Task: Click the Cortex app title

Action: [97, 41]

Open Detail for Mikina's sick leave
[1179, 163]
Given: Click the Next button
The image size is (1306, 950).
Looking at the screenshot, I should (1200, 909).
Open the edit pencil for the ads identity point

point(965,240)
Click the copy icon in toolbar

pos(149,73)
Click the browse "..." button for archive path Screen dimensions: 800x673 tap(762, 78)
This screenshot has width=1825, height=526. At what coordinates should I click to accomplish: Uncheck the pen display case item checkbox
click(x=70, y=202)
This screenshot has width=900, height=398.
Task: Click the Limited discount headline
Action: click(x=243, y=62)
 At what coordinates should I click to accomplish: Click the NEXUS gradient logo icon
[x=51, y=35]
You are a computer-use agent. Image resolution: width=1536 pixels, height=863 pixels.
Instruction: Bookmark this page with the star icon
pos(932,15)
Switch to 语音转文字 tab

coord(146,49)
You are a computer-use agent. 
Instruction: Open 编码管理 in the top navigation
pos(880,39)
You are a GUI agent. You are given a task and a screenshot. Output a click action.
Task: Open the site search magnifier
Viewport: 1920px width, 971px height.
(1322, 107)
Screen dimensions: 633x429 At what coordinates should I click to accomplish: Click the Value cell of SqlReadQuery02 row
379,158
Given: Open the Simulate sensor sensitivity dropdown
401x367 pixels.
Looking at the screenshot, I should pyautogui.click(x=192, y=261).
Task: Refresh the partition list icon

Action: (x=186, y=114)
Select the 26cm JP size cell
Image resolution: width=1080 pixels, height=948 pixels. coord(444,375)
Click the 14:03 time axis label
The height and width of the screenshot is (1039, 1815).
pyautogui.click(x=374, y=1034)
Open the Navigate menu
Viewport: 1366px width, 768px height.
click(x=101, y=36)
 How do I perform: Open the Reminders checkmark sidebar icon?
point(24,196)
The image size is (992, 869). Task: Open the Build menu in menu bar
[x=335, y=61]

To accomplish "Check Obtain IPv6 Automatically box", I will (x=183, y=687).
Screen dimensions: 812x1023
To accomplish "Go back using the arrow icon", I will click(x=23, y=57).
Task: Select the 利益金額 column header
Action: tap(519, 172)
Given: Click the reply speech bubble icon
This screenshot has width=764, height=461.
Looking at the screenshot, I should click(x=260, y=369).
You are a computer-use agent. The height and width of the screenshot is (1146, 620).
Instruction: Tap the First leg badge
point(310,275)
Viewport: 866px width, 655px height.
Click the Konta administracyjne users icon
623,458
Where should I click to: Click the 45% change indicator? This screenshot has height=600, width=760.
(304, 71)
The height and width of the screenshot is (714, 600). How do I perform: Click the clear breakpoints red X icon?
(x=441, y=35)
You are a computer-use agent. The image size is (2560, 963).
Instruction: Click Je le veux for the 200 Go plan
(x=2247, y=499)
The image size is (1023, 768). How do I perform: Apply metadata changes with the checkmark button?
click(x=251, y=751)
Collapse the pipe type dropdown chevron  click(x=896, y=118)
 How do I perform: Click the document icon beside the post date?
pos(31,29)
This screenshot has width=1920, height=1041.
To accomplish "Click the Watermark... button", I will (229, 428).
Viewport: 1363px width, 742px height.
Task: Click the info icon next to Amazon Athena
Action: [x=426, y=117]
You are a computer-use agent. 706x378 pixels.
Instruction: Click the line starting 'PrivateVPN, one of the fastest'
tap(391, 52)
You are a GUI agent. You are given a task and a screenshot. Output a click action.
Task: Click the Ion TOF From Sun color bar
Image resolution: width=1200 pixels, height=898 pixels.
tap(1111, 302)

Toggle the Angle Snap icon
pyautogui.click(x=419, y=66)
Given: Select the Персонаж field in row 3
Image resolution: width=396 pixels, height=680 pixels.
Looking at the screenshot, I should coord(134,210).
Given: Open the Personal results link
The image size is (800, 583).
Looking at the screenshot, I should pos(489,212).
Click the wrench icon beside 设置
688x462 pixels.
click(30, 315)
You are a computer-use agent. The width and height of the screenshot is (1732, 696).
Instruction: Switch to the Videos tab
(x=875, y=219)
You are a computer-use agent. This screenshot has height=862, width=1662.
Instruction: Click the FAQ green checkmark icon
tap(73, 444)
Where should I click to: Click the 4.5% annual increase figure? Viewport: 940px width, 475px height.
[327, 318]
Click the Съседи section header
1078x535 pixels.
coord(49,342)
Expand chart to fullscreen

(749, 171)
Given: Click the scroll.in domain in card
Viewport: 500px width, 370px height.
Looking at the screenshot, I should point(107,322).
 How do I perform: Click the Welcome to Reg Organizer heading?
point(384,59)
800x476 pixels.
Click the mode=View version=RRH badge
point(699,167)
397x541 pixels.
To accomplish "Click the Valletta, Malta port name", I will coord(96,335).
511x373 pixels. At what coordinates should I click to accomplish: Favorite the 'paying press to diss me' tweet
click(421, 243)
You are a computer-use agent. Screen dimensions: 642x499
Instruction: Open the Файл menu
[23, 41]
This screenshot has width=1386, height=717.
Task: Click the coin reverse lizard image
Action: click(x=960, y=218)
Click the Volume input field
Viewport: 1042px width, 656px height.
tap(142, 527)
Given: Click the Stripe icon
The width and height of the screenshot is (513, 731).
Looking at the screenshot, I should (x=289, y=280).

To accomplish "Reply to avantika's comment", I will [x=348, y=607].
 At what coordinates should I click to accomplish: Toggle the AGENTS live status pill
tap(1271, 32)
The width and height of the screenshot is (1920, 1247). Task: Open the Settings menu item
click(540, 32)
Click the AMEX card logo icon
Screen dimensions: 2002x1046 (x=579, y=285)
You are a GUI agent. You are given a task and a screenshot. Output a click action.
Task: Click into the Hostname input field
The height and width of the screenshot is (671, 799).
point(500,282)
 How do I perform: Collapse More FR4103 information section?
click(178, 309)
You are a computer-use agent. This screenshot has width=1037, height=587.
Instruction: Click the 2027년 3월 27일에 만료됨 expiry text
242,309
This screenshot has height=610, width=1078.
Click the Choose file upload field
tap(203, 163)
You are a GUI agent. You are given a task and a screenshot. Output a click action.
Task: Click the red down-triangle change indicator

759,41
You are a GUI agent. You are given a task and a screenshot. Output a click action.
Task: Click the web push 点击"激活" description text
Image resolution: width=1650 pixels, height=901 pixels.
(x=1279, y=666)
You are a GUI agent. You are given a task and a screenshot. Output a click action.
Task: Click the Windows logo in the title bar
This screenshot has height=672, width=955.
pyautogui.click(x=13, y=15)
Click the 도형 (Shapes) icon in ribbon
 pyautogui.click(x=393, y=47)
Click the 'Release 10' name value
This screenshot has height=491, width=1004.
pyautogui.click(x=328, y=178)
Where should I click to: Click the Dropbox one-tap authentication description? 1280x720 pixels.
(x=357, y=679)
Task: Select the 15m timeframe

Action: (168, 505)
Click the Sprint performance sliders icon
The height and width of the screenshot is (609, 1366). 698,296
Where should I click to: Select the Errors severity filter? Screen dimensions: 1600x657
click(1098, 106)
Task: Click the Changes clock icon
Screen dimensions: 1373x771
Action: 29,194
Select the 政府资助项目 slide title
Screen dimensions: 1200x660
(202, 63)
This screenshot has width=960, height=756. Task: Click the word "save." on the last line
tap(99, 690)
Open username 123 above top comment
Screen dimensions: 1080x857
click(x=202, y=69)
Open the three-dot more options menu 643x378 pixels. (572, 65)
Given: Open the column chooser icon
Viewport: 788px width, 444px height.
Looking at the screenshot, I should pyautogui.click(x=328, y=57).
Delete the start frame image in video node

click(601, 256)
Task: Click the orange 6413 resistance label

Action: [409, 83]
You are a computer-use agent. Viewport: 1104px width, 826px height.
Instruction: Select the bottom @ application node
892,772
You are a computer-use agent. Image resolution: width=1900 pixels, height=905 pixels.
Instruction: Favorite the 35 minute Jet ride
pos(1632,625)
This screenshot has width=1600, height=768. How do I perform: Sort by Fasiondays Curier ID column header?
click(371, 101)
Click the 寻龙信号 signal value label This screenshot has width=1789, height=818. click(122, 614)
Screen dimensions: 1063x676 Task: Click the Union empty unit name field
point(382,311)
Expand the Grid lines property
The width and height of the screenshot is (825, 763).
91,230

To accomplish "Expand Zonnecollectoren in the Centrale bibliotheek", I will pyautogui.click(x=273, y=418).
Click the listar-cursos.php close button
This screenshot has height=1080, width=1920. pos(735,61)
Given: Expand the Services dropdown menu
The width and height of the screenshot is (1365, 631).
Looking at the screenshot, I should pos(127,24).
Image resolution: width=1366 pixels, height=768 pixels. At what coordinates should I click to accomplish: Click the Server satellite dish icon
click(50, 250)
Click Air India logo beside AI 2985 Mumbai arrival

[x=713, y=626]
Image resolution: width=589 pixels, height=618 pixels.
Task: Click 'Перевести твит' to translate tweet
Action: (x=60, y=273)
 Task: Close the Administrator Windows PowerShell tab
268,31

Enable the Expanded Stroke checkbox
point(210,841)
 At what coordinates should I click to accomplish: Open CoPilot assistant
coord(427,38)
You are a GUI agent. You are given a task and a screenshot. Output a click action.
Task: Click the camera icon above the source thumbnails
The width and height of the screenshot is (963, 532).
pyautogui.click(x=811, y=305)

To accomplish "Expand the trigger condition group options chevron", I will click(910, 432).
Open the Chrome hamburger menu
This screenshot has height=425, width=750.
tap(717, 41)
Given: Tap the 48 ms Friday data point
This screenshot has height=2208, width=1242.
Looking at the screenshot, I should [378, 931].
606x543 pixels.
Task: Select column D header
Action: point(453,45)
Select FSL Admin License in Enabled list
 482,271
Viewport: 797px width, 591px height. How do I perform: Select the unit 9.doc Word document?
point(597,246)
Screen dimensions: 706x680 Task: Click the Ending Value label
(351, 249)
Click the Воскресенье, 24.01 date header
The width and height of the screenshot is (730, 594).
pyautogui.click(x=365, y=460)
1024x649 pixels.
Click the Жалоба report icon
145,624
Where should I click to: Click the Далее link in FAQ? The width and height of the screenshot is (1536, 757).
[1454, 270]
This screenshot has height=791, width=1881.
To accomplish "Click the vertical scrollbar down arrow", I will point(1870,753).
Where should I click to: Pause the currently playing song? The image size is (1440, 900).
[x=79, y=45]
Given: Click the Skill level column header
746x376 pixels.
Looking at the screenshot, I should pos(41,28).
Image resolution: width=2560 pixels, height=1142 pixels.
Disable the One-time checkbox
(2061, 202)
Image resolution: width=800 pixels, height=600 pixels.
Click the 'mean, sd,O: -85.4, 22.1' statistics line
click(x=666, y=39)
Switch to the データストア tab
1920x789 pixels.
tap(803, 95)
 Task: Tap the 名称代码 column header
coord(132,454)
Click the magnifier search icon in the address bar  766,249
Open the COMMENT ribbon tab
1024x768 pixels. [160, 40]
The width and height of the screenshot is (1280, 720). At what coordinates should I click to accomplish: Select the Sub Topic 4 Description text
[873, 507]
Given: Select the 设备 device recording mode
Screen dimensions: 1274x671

#### [TASK DESCRIPTION]
All lines in the listing above that contain "dropdown" should be shown.

#### [WRITTEN ANSWER]
Given: Open the Simulate sensor sensitivity dropdown
Collapse the pipe type dropdown chevron  click(x=896, y=118)
Given: Expand the Services dropdown menu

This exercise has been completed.